Larry’s checklist called for a meal, pre-flight shower and cleanup of the ship. Larry paused before starting this. He realized that the additional hour or two of delay would be a serious problem to Whiting. Grudgingly, he skipped these steps in the checklist. They would clean up, shave, get fresh clothes, and eat once they were on their way.

Larry worked out a flight plan that returned them to Henry base at a leisurely pace. Rather than beat out of the gravity field like they were racing the clock with a load of perishables, they opted for a wider course, a more relaxed angle of attack, and two more tacks than were really necessary. Mo even eased back some of the mass-trimmers on the gravity foil so they would look like they were struggling instead of racing. They could easily alter their trim and pick up speed once they were over the frontier and away from the Outer Rim.

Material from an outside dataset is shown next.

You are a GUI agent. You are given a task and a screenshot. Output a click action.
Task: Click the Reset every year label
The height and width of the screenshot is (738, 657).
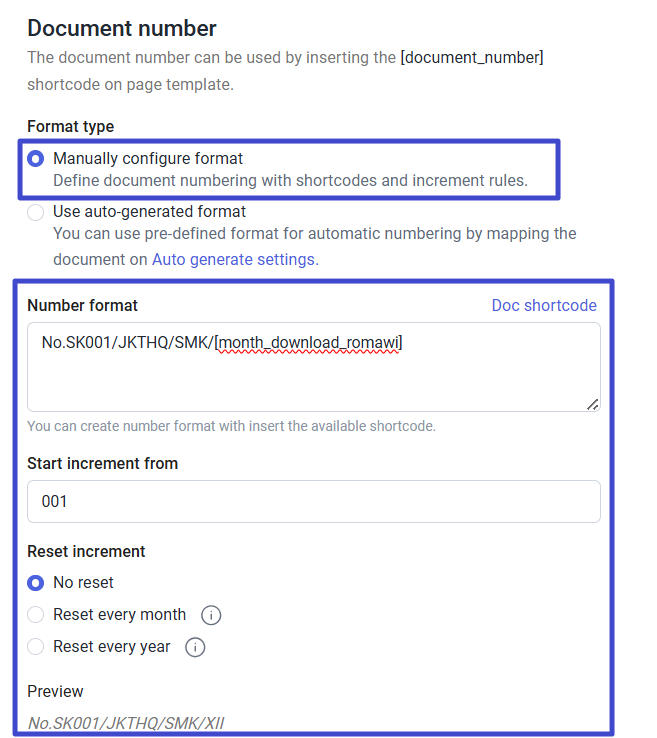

They were escorted by two Outer Rim scouts. No sooner had they left the base than a small pod of three Cephalopod ships joined the scouts. The Cephs had been loitering near the base, possibly in a lower orbit. It was only visible as three Ceph ships for a moment; Larry had such a brief view that when the display starting showing two Outer Rim ships he assumed that he’d misread the cluttered display.

Once Larry realized what he’d seen, he switched his sensors through a device that Mo had added to the Mule II. It showed the hazy outlines of the field disturbances created by the passing of the ships. Among the various field disturbances from gravity, radiation and solar winds, he could pick out all five ships that tailed him.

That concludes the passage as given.